#### [Stated problem]
Can you rewrite everything in the records from the line containing "熱帯魚と掃除 (82, 1448)" down to the line containing "Each Mind Matters: California's", both included, as a Markdown table with the columns "Row" and "Entry", numbering each line and leaving out any blank lines?

--- begin Data ---

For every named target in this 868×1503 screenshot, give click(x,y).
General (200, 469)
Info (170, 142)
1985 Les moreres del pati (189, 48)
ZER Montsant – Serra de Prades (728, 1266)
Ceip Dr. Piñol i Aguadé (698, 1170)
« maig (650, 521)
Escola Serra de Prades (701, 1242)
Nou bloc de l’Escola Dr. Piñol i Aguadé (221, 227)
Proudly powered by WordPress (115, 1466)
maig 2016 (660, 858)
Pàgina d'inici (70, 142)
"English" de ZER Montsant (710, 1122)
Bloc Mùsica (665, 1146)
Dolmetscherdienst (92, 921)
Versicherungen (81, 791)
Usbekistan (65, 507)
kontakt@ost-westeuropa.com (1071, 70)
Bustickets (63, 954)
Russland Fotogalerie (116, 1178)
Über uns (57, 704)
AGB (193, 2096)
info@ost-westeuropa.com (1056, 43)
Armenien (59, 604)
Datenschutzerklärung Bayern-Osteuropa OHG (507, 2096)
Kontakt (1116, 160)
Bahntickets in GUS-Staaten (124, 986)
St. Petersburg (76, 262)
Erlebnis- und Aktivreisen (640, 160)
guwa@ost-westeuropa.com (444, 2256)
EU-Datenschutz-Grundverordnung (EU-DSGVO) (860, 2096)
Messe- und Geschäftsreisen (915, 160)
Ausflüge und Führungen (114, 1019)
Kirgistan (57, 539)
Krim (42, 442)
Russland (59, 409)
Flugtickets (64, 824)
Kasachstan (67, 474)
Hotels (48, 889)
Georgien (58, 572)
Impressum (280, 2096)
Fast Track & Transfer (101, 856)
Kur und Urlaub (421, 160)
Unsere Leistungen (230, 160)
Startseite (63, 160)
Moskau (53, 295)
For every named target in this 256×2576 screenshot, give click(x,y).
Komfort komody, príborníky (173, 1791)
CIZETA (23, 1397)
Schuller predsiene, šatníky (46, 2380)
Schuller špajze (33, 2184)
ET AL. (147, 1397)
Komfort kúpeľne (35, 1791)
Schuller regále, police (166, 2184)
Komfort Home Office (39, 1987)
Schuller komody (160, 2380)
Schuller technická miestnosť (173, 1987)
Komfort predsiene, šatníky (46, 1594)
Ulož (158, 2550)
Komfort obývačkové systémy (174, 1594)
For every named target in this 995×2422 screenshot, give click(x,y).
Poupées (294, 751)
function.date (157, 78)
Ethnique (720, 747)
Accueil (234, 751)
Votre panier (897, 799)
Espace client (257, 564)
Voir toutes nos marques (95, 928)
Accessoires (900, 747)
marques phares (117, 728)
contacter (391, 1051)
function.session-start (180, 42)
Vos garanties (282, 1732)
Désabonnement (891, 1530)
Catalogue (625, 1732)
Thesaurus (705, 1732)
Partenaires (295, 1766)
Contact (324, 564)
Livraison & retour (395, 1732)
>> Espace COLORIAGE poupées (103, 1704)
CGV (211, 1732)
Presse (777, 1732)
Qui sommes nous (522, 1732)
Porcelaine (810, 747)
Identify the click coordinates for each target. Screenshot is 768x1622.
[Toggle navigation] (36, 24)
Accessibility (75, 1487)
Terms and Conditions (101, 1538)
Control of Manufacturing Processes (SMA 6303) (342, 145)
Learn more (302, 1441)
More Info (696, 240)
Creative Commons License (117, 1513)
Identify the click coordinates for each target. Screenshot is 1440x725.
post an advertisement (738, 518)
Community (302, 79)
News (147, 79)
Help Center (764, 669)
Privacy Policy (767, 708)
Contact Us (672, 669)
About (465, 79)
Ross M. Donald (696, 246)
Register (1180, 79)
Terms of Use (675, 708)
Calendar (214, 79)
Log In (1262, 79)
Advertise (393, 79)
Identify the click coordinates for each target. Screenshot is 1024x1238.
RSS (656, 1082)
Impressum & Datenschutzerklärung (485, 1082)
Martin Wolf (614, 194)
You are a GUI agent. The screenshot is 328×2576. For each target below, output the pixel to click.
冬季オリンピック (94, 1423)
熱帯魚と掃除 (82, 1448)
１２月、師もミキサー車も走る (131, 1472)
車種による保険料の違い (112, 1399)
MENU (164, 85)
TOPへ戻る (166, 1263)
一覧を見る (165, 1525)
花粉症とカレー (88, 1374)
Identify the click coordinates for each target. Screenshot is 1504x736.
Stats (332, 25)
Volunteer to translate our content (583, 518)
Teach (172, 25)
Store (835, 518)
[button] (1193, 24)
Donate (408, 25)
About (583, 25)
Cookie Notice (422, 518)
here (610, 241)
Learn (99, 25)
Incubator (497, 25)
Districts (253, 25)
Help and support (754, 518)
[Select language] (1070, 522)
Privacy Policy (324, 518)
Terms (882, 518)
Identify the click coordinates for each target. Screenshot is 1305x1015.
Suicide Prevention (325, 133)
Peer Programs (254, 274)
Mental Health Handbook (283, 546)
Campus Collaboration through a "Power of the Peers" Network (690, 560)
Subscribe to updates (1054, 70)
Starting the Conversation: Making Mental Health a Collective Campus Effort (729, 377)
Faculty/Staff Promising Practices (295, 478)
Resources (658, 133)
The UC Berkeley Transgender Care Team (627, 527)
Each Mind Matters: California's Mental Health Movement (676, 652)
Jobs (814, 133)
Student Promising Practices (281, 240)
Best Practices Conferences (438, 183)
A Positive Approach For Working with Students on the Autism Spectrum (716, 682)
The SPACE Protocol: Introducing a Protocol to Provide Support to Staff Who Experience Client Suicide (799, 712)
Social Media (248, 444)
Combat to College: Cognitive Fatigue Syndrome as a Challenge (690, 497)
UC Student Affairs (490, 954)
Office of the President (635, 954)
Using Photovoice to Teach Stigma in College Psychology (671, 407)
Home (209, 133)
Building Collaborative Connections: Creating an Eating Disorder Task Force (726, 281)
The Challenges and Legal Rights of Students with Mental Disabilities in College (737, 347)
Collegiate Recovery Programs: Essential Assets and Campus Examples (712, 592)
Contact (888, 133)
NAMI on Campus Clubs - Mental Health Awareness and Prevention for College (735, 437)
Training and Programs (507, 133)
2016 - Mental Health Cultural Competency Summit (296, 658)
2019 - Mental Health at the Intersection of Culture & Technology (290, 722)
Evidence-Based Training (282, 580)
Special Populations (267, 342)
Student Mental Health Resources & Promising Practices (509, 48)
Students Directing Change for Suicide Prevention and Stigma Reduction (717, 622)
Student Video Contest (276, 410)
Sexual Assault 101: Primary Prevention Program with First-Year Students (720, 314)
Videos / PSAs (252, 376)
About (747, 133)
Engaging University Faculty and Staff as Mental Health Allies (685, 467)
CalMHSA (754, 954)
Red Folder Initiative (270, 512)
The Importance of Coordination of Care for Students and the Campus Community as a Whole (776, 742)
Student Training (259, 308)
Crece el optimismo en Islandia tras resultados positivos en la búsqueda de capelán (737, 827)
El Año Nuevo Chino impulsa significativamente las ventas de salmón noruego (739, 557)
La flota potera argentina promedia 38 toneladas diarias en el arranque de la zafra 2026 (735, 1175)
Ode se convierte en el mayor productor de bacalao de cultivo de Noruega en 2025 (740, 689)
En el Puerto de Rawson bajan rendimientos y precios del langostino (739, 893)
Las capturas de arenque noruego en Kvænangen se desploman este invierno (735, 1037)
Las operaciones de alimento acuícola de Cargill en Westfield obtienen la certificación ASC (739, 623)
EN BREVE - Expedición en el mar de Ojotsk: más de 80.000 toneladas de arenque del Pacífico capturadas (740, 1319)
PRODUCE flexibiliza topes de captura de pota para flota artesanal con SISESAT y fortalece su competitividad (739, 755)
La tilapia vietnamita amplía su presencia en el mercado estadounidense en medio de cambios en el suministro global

--- end Data ---

#### [Full solution]
| Row | Entry |
|---|---|
| 1 | 熱帯魚と掃除 (82, 1448) |
| 2 | １２月、師もミキサー車も走る (131, 1472) |
| 3 | 車種による保険料の違い (112, 1399) |
| 4 | MENU (164, 85) |
| 5 | TOPへ戻る (166, 1263) |
| 6 | 一覧を見る (165, 1525) |
| 7 | 花粉症とカレー (88, 1374) |
| 8 | Identify the click coordinates for each target. Screenshot is 1504x736. |
| 9 | Stats (332, 25) |
| 10 | Volunteer to translate our content (583, 518) |
| 11 | Teach (172, 25) |
| 12 | Store (835, 518) |
| 13 | [button] (1193, 24) |
| 14 | Donate (408, 25) |
| 15 | About (583, 25) |
| 16 | Cookie Notice (422, 518) |
| 17 | here (610, 241) |
| 18 | Learn (99, 25) |
| 19 | Incubator (497, 25) |
| 20 | Districts (253, 25) |
| 21 | Help and support (754, 518) |
| 22 | [Select language] (1070, 522) |
| 23 | Privacy Policy (324, 518) |
| 24 | Terms (882, 518) |
| 25 | Identify the click coordinates for each target. Screenshot is 1305x1015. |
| 26 | Suicide Prevention (325, 133) |
| 27 | Peer Programs (254, 274) |
| 28 | Mental Health Handbook (283, 546) |
| 29 | Campus Collaboration through a "Power of the Peers" Network (690, 560) |
| 30 | Subscribe to updates (1054, 70) |
| 31 | Starting the Conversation: Making Mental Health a Collective Campus Effort (729, 377) |
| 32 | Faculty/Staff Promising Practices (295, 478) |
| 33 | Resources (658, 133) |
| 34 | The UC Berkeley Transgender Care Team (627, 527) |
| 35 | Each Mind Matters: California's Mental Health Movement (676, 652) |